Using models of risk as a basis for police decision-making means that those already subject to police attention will become increasingly profiled. More data on their offending will be uncovered. The focus on them will be intensified, leading to more offending identified – and so the cycle continues.
An unintended consequence of this is that those not subject to significant attention will be able to continue to offend with less hindrance. So the crack cocaine user buying drugs on the street is more likely to be caught in what Harcourt termed “the ratchet effect” than the middle-class professional ordering cocaine for delivery from the internet.
Big data policing
The application of “big data” – where complex algorithms mine vast swathes of information to make predictions about future behaviour – is increasingly being applied to policing and criminal justice.
It is easy to understand why. The possibility that increasingly scarce police resources can be targeted at individuals more likely to commit crime, or that decisions to grant bail can be made in a more reliable way so that only the most risky individuals are jailed before trial, are both attractive propositions.
After all, it can only benefit society if we can intervene before a crime is even committed. It would save resources and prevent the human, social and economic costs that offending produces.
Sensors, data sets and intelligence
Police services around the world are increasingly utilising AI to develop “predictive policing” in an attempt to replace the relatively ineffective traditional model whereby police respond to offences after the damage has been done.
Police services in the US have used complex data sets to predict potential spikes in crime. These data sets collate everything from dates and times to weather patterns, highly localised geographical information, social media messages, and even local sporting fixtures.
Some cities are using hidden webs of acoustic sensors to record gunshots, identify associated background noise and so – through collating vast numbers of examples – predict those sounds most often associated with firearms being discharged. Knowing that, when those associated noises are identified it is more likely that weapons will be fired.
Police work has always been based on intelligence and local information. As early as 1977, sociology professor William Sanders argued that detective work was essentially about information processing.
For much of the last two centuries, though, that basis has been limited to the intelligence an individual beat officer can collect and share on a fairly small scale with colleagues. The power to aggregate big data, and the technological capacity to push this information to frontline officers, transforms the power and reach of intelligence within policing.
While the use of AI predictions in police and law enforcement is still in its early stages, it is vital to scrutinise any warning signs that may come from its use. One standout example is a 2016 Pro Publica investigation which found that COMPAS software was biased against black offenders.

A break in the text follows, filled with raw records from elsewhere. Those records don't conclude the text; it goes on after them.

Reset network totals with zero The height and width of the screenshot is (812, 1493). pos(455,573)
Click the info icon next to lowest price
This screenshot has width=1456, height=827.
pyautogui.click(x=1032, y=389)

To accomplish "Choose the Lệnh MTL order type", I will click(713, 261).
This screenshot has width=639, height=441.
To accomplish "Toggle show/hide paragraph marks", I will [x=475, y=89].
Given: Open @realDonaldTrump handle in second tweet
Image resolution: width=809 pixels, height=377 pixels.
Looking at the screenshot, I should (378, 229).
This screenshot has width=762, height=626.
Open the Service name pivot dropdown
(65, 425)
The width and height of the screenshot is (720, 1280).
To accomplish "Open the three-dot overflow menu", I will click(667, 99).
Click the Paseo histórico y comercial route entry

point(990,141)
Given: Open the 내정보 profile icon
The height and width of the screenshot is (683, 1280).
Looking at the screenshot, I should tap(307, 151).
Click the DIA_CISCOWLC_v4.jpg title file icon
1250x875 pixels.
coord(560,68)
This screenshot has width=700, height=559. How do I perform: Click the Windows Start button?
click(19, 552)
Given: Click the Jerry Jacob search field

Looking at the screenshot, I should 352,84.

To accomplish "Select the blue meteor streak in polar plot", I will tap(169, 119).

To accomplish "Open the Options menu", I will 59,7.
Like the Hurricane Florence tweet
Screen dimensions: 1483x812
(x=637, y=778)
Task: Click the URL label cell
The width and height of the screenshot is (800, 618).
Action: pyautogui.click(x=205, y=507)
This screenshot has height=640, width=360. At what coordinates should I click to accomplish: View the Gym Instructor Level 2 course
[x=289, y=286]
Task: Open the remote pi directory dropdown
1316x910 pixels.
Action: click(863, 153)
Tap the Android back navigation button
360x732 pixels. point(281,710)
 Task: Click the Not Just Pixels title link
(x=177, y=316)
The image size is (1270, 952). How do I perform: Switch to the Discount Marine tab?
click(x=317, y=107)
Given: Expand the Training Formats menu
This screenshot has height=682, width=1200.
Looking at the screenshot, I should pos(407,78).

So society needs to maintain a critical perspective on the use of AI on moral and ethical grounds. Not least because the details of the algorithms, data sources and the inherent assumptions on which they make calculations are often closely guarded secrets. Those secrets are in the hands of the specialist IT companies that develop them who want to maintain confidentiality for commercial reasons. The social, political and criminal justice inequalities likely to arise should make us question the potential of predictive policing.